Collected data
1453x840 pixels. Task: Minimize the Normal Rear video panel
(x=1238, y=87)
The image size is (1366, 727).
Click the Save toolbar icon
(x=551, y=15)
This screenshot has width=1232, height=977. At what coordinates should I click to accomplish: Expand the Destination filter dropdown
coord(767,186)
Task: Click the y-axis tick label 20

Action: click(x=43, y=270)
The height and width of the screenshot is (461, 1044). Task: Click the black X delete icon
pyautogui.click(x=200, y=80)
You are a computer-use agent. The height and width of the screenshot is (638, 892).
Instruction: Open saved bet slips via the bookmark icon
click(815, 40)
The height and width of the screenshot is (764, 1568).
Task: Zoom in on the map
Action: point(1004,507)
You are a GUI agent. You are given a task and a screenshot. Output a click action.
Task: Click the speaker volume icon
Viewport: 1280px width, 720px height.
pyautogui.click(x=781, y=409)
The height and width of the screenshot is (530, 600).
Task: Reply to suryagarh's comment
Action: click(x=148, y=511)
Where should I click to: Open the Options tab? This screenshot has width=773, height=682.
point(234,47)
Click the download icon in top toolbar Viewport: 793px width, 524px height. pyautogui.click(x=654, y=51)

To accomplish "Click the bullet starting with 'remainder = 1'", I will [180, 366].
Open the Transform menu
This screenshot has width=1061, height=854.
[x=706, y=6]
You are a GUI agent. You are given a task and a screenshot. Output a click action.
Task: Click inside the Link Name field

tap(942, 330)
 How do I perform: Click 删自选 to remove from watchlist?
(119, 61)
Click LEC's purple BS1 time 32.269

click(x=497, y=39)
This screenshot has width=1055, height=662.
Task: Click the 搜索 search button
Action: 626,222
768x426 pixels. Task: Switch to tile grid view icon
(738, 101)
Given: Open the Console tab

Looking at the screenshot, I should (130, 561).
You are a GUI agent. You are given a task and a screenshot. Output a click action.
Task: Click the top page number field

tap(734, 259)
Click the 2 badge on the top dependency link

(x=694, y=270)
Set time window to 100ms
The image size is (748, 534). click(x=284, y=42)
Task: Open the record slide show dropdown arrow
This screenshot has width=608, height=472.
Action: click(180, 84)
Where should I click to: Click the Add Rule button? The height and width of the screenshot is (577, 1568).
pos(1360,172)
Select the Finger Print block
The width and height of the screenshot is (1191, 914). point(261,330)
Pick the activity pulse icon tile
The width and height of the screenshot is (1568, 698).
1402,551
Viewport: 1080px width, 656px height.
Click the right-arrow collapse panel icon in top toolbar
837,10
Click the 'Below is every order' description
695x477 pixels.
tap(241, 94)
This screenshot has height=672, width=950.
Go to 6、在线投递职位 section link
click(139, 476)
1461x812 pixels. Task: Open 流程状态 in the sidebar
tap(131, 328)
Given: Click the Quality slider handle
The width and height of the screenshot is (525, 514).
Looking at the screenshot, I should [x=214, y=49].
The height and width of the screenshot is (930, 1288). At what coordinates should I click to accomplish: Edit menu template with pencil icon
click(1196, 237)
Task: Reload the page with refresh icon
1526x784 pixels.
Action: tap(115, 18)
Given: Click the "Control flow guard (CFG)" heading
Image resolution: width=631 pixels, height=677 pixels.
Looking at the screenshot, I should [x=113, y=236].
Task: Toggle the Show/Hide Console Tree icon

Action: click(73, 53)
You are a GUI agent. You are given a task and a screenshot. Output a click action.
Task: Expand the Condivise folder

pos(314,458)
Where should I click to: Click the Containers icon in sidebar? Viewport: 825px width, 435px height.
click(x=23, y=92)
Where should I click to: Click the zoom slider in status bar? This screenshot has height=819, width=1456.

*Problem statement:*
Print nothing but the lines from the one that contains "Task: Expand the Condivise folder" to the final line of the data, both included, exactly as they read.

*Reply:*
Task: Expand the Condivise folder

pos(314,458)
Where should I click to: Click the Containers icon in sidebar? Viewport: 825px width, 435px height.
click(x=23, y=92)
Where should I click to: Click the zoom slider in status bar? This screenshot has height=819, width=1456.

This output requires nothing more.